Quand les hululements du vent emplirent la ville, couvrant en permanence les échos du marteau de Boa, il leur fallut se résoudre à partir. Ils ne pouvaient plus travailler dans de telles conditions.

Ils remontèrent plus haut vers le nord, en quête d’une cité mieux abritée. Ils laissaient derrière eux un paysage dévasté. L’harmonie des haies de sculptures, le tracé élégant des avenues ponctuées de statues équestres avaient cédé la place à une nuée de cratères béants.
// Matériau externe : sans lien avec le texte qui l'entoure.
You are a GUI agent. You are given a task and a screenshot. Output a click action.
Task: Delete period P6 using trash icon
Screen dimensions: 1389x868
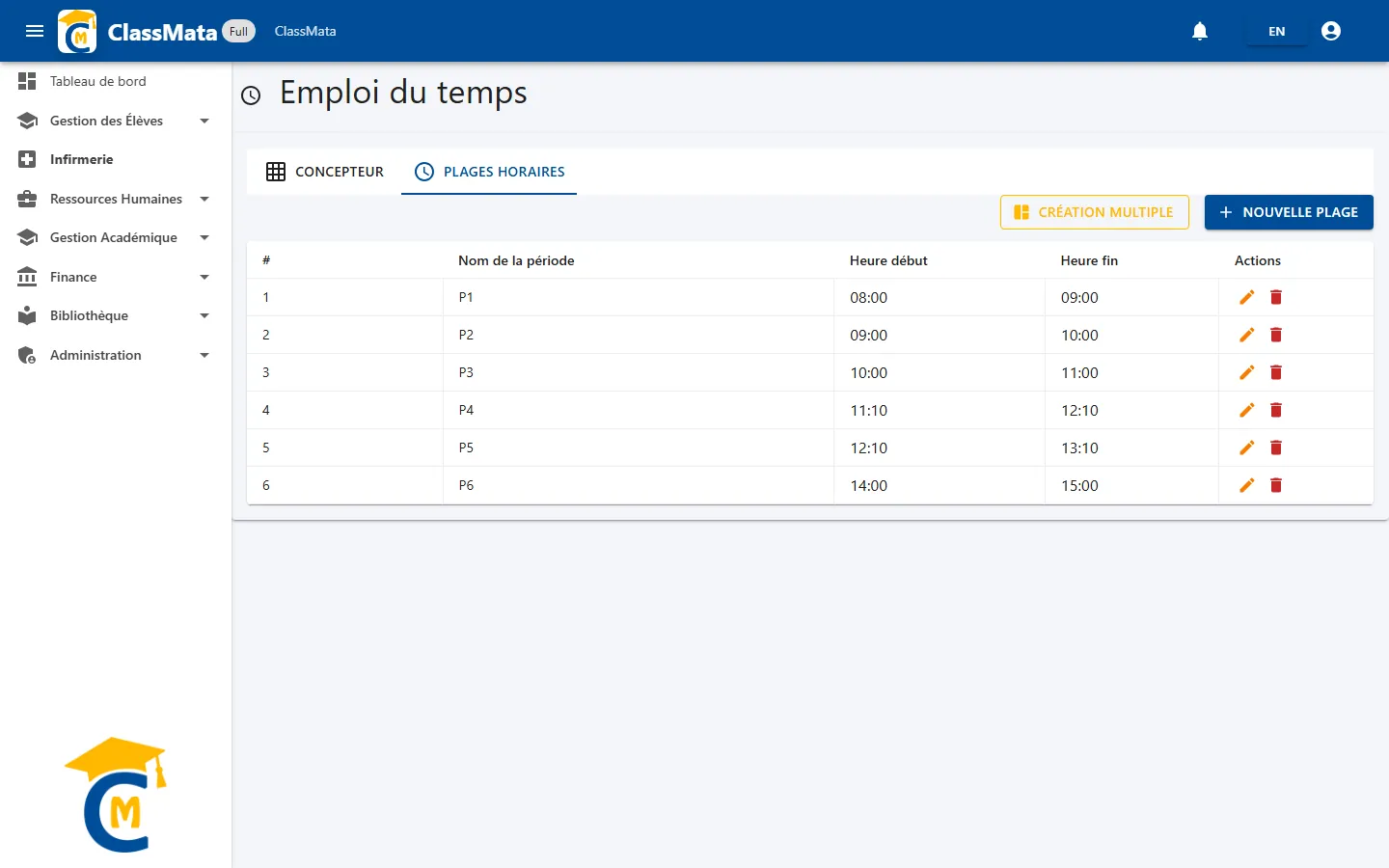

Boa s’était appliquée à tenir un registre exact de leur palmarès. Cent vingt-quatre cibles avaient été sans conteste des êtres vivants : Caméléons des deux sexes ou dragons. Une trentaine se cantonnaient dans l’indéterminé. Le reste appartenait à la pierre. C’était un beau tableau de chasse, et la jeune esclave ne cachait pas son contentement. Nath, lui, tentait de faire bonne figure mais ne parvenait qu’à grand-peine à donner le change. Il n’essayait même plus de se le cacher : depuis qu’Olmar avait semé en lui le poison du doute, il faisait son travail à contrecœur, et les mots du renégat ne cessaient de résonner à ses oreilles : Ils sont pacifiques. Y as-tu pensé, Nath, et si nous étions les seuls véritables prédateurs ?

… Les seuls prédateurs ?

Et si Olmar avait vu juste ?

Nath prit l’habitude de chevaucher à l’écart, loin du regard scrutateur de Boa qui l’épiait à travers les longues mèches qu’elle laissait pendre sur son visage. Sans qu’il voulût réellement se l’avouer, elle commençait à lui faire peur. A quelle compétition avait-elle choisi de se livrer ? Tenait-elle vraiment à se montrer plus royaliste que le roi ? Ou bien Razza chargeait-il les écuyères de remédier aux faiblesses de leurs « maîtres », voire de les punir, le cas échéant ?

Comment savoir, le jeu paraissait maintenant si complexe, si… truqué ?

Quoi qu’il en soit, Nath ne se sentait plus en sécurité. Son hésitation à supprimer Olmar, sa complaisance et son trouble aux propos du renégat l’avaient rendu suspect aux yeux de Boa. Boa-la-pure ! Boa-la-gardienne-du-dogme !

Il tenta de ricaner à cette idée, mais le rire s’étrangla dans sa gorge.

*

Ils arrivèrent bientôt en vue d’une autre cité, sise dans une vallée aride. Un canal présentement à sec serpentait entre les constructions. Des dauphins et des tritons de pierre verte marquaient le centre des bassins, tirant à grands coups de nageoires immobiles des chars emplis de dieux marins aux sourires figés, aux yeux vides.

En ces lieux, Nath et Boa causèrent une fois de plus de grands dommages, pulvérisant en l’espace de dix jours deux cent trente-sept statues. Toutefois la proportion des pièces homologuées tomba à 30 %, ce qui fit grimacer Boa, d’autant plus que ce raid leur avait coûté la totalité du second caisson sourd. La réserve d’explosifs diminuait, suivant en cela la courbe de leurs performances. Nath avait conscience de bâcler son travail. Il était devenu distrait. Il choisissait les cibles au petit bonheur, négligeant l’avis de Boa que cette attitude emplissait d’une rage larvée. Mais il n’avait plus aucune envie d’être le meilleur, il s’attachait à détruire les dragons. L’esclave avait essayé de le rappeler à l’ordre en mimant le commandement de Razza : « Les sauriens n’ont pas grande importance, seuls comptent ceux qui les dressent. » Nath avait feint de ne pas comprendre le sens de sa pantomime et s’était détourné en bâillant. Le lendemain il s’était appliqué à miner trente-cinq lézards, s’attirant des regards haineux.